Here is the complete ranking from the best quality/price ratio to the worst. You can find in the PDF chart below all the details, per ingredients.
You can search your drink by typing it in the browser below:
Packagings are coming from the brands associated websites.
|RESULTS OF THE COMPARATIVE CHARTS OF SPORTS DRINKS 2017|
Classification by notes
|PODIUM QUALITY/PRICE||PODIUM QUALITY||PODIUM PRICE|
- Quality/price podium : Iso+ d’Aptonia® (16.75/20) in front of Power Drink d’Inkospor® (14.5/20) and 2-4h energy drink of Eafit® (14/20)

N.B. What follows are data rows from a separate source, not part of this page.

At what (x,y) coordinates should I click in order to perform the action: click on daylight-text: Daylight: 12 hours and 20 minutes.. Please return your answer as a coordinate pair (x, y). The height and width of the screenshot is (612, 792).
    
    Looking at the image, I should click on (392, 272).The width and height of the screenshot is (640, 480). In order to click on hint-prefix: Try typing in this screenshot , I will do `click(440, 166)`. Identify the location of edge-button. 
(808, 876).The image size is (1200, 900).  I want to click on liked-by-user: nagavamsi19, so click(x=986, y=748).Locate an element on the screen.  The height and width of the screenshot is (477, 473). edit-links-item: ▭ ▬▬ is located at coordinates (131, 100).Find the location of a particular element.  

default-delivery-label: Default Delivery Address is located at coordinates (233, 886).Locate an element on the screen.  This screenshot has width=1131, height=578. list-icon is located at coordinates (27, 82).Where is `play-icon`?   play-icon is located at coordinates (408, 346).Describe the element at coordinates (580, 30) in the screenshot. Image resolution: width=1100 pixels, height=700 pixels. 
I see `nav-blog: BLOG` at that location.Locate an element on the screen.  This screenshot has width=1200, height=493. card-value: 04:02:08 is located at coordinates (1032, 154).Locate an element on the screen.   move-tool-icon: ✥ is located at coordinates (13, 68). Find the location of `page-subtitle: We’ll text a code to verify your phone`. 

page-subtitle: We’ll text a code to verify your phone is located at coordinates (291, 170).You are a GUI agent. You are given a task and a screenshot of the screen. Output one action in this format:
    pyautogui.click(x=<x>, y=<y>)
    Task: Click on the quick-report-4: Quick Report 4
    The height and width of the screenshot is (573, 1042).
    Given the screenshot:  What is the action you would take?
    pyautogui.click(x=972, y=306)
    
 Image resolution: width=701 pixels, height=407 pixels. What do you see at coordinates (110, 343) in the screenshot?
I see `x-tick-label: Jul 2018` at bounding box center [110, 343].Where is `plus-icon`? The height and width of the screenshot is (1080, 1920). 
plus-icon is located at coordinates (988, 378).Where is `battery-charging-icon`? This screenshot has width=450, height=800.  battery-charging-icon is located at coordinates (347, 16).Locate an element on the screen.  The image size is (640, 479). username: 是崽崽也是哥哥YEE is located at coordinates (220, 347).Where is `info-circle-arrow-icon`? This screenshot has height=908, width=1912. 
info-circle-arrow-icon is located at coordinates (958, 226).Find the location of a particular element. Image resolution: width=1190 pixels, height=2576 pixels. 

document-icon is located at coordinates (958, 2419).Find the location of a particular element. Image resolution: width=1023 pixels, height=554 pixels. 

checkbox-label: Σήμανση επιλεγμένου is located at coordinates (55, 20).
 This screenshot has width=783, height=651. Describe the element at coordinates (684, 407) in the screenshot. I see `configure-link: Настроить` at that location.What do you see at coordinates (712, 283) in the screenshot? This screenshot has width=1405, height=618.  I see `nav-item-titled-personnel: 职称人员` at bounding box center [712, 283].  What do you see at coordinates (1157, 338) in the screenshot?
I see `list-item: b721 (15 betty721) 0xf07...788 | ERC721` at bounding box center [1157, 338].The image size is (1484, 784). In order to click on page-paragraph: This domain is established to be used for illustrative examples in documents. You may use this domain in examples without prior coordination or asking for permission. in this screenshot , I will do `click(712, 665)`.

- Quality podium : Nutraperf of Nutratlétic® and Hydraminov d’Effinov® Sport with 15.5/20 followed by Iso+ of Aptonia®
- Price podium : Energy drink of Wiggle® (20/20) in front of Iso+ of Aptonia® et 19.5/20 and Isoactive of PowerBar® at 19.
Here is my comparison of sports drinks. It is appreciated as it’s independent, based on the nutritional analysis which is legally mandatory.
I hope I did help you in your sports drink choice.
Know that every sportsman needs to choose the drink that better fits him/her!